By Matt Adler, Culturally Curious | January 20, 2015
Ever since I was a teenager, I’ve taken an interest in Tibet. As a high schooler, I was a member of Students for a Free Tibet and last year, I participated in the International Campaign for Tibet’s lobby day in D.C. As a Jew, I feel great solidarity with the Tibetan people- a people displaced from their land and striving to maintain their culture both at home and in their Diaspora.
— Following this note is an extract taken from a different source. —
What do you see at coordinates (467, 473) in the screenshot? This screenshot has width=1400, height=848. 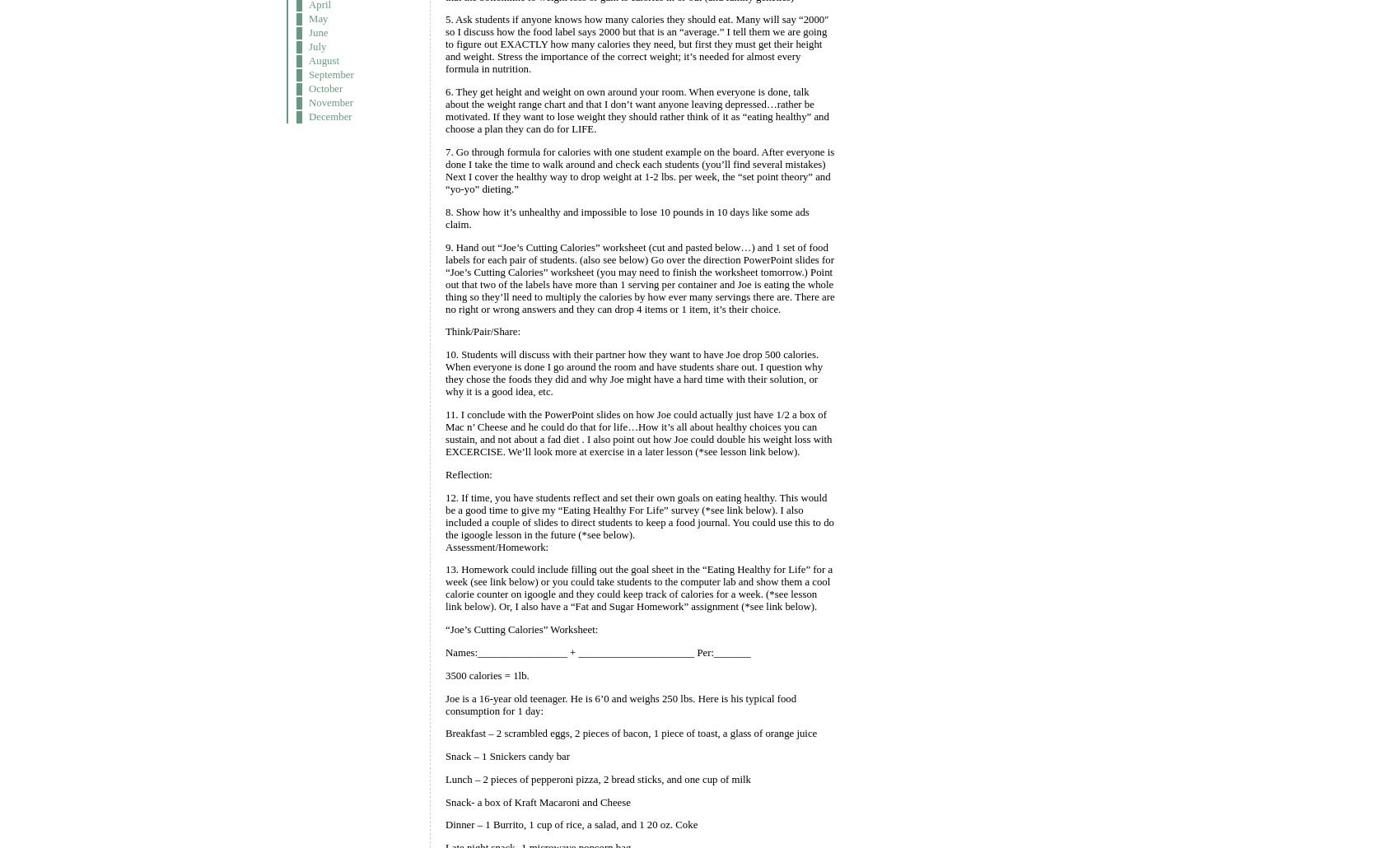 I see `'Reflection:'` at bounding box center [467, 473].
A key aspect of culture is language. In this interview, I had the wonderful opportunity to interview Tibet expert Dr. Robert Barnett from Columbia University about the Tibetan language. The language is complex and in fact there are various dialects that are (upon first encounter) mutually unintelligible. A Tibetan told once told me his mother met the Dalai Lama. He asked her how it went. She said “it would’ve been better if he spoke Tibetan”- the two spoke different dialects. Dr. Barnett sheds light on the dialects of Tibetan as well as political, economic, and educational issues facing the language. I am grateful for the time he took to share his thoughts with me. Here is the unedited interview below:
- To what degree is the Lhasa dialect of Tibetan emerging as a lingua franca (in diaspora communities and/or within Tibet) and why?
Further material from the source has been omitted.